The first alternative is the negated character class ‹[^>"']›, which matches any single character other than a right angle bracket (which closes the tag), double quote, or single quote (both quote marks indicate the start of an attribute value). This first alternative is responsible for matching the tag and attribute names as well as any other characters outside of quoted values. The order of the alternatives is intentional, and written with performance in mind. Regular expression engines attempt alternative paths through a regex from left to right, and attempts at matching this first option will most likely succeed more often than the alternatives for quoted values (especially since it matches only one character at a time).

Next come the alternatives for matching double and single quoted attribute values (‹"[^"]*"› and ‹'[^']*'›). Their use of negated character classes allows them to continue matching past any included > characters, line breaks, and anything else that isn’t a closing quote mark.

Note that this solution has no special handling that allows it to exclude or properly match comments and other special nodes in your documents. Make sure you’re familiar with the kind of content you’re working with before putting this regex to use.

A (Safe) Efficiency Optimization

After reading the section, you might think you could make the regex a bit faster by adding a ‹*› or ‹+› quantifier after the leading negated character class (‹[^>"']›). At positions within the subject string where the regex finds matches, you’d be right. By matching more than one character at a time, you’d let the regex engine skip a lot of unnecessary steps on the way to a successful match.

What might not be as readily apparent is the negative consequence such a change could lead to in places where the regex engine finds only a partial match. When the regex matches an opening < character but there is no following > that would allow the match attempt to complete successfully, you’ll run into the “catastrophic backtracking” problem described in Recipe 2.15. This is because of the huge number of ways the new, inner quantifier could be combined with the outer quantifier (following the noncapturing group) to match the text that follows <, all of which the engine must try before giving up on the match attempt. Watch out!

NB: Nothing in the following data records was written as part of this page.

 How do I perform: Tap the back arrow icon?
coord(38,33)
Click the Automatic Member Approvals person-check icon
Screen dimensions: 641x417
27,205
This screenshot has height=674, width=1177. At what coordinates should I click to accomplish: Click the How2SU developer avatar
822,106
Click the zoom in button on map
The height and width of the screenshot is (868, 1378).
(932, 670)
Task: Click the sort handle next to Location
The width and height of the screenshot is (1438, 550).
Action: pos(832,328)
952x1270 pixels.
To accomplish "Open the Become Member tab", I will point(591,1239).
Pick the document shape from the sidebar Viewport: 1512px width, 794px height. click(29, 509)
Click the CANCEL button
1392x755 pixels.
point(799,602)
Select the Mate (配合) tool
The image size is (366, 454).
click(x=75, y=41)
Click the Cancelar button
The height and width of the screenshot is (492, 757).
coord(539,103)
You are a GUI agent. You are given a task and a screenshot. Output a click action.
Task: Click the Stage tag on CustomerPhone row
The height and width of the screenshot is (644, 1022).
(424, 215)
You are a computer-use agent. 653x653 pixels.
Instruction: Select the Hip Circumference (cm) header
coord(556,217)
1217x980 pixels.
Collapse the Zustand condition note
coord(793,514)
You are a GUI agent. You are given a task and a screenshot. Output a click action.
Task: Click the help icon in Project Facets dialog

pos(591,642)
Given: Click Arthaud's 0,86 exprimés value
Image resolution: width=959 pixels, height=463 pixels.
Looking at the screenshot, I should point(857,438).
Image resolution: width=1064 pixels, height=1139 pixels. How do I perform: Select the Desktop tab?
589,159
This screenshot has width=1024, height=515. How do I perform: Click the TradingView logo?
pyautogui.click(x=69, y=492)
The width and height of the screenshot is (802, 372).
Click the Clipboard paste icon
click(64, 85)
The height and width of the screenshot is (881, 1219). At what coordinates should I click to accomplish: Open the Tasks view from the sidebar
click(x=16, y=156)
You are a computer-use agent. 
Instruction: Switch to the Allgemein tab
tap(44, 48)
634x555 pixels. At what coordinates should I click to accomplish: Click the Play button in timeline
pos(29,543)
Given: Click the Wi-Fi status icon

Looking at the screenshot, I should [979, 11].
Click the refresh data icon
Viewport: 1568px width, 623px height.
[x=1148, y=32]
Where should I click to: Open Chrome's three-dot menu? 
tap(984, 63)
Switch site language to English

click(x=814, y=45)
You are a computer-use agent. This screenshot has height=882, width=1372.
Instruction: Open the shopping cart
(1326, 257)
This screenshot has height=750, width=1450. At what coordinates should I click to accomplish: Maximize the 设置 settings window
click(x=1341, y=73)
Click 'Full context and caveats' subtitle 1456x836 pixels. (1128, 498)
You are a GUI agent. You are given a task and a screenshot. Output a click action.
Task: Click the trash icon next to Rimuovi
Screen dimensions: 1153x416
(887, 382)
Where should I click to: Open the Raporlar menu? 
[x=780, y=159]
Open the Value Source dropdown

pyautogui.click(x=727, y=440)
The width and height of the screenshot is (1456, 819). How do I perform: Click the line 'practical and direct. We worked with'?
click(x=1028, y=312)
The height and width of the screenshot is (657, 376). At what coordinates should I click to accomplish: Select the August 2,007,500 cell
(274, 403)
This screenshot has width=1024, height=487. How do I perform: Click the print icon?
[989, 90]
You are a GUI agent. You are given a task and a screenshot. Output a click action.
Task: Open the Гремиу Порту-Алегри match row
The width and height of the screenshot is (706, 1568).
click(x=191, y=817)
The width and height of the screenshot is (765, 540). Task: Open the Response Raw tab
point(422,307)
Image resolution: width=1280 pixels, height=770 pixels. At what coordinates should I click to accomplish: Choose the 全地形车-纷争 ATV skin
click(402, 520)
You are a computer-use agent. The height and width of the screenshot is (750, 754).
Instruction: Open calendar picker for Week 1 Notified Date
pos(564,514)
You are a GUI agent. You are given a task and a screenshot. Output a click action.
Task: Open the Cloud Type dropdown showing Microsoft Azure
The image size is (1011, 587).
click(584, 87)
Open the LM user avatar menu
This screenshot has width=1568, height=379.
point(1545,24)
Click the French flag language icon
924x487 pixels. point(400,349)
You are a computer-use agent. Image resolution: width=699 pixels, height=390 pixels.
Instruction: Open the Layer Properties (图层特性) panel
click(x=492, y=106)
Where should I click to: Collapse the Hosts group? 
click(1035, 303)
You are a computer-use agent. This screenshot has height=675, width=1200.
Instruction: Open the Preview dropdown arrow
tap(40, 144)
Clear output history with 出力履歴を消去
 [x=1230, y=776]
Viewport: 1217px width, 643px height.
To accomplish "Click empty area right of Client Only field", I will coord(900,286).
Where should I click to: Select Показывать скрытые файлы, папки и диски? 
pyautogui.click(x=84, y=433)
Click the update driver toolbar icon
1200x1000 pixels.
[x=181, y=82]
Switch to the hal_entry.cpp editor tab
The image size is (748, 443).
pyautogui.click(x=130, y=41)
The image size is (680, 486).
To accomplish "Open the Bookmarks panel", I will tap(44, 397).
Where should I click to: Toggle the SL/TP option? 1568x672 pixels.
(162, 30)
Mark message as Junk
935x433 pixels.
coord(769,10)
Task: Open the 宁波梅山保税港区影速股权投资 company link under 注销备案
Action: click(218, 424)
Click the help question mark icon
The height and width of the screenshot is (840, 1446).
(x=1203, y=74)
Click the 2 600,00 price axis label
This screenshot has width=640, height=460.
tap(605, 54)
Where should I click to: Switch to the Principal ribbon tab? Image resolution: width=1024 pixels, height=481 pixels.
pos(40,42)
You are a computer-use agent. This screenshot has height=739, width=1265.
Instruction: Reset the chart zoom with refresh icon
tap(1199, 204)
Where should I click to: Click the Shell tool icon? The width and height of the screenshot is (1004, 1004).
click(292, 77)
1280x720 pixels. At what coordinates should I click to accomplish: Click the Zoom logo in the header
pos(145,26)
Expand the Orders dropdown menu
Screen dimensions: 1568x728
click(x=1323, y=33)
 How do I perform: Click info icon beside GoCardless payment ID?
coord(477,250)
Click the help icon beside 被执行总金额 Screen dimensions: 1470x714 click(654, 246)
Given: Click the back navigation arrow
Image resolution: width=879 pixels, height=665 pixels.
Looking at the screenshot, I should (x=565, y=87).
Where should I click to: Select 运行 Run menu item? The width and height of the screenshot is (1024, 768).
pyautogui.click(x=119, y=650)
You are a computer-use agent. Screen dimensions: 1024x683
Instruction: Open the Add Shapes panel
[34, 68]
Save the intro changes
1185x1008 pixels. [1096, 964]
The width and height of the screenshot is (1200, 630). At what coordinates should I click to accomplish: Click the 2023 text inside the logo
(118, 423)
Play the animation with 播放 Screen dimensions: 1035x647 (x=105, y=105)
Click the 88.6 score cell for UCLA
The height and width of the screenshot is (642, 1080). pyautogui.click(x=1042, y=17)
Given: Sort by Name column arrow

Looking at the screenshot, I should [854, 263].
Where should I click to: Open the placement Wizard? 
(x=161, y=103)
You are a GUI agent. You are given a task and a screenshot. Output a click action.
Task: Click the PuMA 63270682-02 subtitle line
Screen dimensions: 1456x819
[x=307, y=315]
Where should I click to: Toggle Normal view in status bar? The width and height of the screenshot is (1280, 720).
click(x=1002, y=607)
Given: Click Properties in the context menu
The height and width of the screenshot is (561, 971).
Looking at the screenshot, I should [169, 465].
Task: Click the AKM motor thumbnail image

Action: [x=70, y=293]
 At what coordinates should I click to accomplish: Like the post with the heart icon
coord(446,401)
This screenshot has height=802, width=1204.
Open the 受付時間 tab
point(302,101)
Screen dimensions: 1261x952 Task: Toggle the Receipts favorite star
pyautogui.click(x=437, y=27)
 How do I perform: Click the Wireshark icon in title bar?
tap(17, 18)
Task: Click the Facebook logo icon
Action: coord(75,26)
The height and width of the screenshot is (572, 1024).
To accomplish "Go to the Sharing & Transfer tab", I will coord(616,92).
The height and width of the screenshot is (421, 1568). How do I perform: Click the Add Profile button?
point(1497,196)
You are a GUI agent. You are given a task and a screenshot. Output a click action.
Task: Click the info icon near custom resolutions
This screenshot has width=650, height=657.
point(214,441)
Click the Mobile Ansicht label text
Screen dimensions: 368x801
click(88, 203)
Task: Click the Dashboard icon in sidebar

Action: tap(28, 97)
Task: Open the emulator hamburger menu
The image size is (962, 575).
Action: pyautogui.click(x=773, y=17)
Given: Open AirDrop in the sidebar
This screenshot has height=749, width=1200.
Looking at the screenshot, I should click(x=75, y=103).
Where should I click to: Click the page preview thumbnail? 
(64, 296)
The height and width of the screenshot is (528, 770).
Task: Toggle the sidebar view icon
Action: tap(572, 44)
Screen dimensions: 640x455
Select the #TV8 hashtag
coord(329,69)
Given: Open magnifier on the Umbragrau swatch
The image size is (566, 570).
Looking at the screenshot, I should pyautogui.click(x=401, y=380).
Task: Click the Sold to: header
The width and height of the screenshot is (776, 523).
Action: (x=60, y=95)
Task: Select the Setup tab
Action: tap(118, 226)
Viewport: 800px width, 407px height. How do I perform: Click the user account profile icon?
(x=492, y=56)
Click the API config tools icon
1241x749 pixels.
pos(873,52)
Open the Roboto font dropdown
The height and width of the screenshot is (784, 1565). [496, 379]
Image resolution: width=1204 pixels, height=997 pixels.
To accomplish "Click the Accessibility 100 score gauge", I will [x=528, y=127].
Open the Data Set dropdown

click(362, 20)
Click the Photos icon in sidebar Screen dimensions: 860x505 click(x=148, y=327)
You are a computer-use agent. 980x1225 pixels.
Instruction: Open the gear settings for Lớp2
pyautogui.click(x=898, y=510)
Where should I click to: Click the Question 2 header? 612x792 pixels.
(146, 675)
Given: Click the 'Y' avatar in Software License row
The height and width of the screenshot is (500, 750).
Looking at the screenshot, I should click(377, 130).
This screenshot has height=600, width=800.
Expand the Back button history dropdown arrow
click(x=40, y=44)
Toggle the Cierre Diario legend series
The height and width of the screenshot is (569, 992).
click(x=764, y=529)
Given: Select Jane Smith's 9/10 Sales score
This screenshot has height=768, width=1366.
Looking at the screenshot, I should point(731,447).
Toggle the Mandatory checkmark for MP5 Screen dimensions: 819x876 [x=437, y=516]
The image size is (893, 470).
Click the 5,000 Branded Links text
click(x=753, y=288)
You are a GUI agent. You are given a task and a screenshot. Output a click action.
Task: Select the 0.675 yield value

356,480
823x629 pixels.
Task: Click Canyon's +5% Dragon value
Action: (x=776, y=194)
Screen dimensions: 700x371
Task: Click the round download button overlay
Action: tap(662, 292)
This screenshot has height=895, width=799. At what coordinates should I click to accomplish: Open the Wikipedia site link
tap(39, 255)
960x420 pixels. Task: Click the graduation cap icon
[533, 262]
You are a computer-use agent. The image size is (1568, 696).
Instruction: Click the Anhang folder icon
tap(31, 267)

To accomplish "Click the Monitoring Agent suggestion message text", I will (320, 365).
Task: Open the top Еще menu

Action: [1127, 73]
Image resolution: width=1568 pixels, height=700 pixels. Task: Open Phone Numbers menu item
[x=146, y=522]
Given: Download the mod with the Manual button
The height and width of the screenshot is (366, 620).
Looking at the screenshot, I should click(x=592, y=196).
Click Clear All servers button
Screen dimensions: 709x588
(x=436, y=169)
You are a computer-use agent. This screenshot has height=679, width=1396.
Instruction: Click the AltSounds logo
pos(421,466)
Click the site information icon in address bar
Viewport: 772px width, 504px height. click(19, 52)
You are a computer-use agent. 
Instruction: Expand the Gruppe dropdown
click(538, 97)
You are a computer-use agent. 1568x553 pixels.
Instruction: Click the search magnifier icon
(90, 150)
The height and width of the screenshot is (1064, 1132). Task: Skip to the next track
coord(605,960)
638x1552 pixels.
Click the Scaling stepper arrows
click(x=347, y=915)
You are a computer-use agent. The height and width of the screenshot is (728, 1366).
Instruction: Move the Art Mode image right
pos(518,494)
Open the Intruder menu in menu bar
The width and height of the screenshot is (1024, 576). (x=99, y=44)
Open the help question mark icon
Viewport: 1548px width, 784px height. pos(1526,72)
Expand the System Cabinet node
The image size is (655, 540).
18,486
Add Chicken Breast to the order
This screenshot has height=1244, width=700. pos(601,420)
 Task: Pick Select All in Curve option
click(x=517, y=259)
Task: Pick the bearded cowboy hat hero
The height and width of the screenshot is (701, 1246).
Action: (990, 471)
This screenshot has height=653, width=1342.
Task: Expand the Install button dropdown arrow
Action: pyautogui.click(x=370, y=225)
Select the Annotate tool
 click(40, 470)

With regex flavors that support possessive quantifiers or atomic groups (JavaScript and Python have neither), it’s possible to avoid this problem while still gaining the performance advantage of matching more than one nonquoted character at a time. In fact, we can go further and reduce potential backtracking elsewhere in the regex as well. If the regex flavor you’re using supports both features, possessive quantifiers (shown here in the second regex) are the better option since they keep the regex shorter and more readable.

With atomic groups:

<(?>(?:(?>[^>"']+)|"[^"]*"|'[^']*')*)>

Regex options: None

Regex flavors: .NET, Java, PCRE, Perl, Ruby

With possessive quantifiers:

<(?:[^>"']++|"[^"]*"|'[^']*')*+>

Regex options: None

Regex flavors: Java, PCRE, Perl 5.10, Ruby 1.9

(X)HTML tags (loose)

Via a couple main changes, this regex gets a lot closer to emulating the easygoing rules that web browsers use to identify (X)HTML tags in source code. That makes it a good solution in cases where you’re trying to copy browser behavior or the HTML5 parsing algorithm and don’t care whether the tags you match actually follow all the rules for valid markup. Keep in mind that it’s still possible to create horrifically invalid HTML that this regex will not handle in the same way as one or more browsers, since browsers parse some edge cases of erroneous markup in their own, unique ways.

This regex’s most significant difference from the previous solution is that it requires the character following the opening left angle bracket (<) to be a letter A–Z or a–z, optionally preceded by / (for closing tags). This constraint rules out matching stray, unencoded < characters in text, as well as comments, DOCTYPEs, XML declarations and processing instructions, CDATA sections, and so on. That doesn’t protect it from matching something that looks like a tag but is actually within a comment, scripting language code, the content of a <textarea> element, or other similar situation where text is treated literally. The upcoming section, Skip Tricky (X)HTML and XML Sections, shows a workaround for this issue. But first, let’s look at how this regex works.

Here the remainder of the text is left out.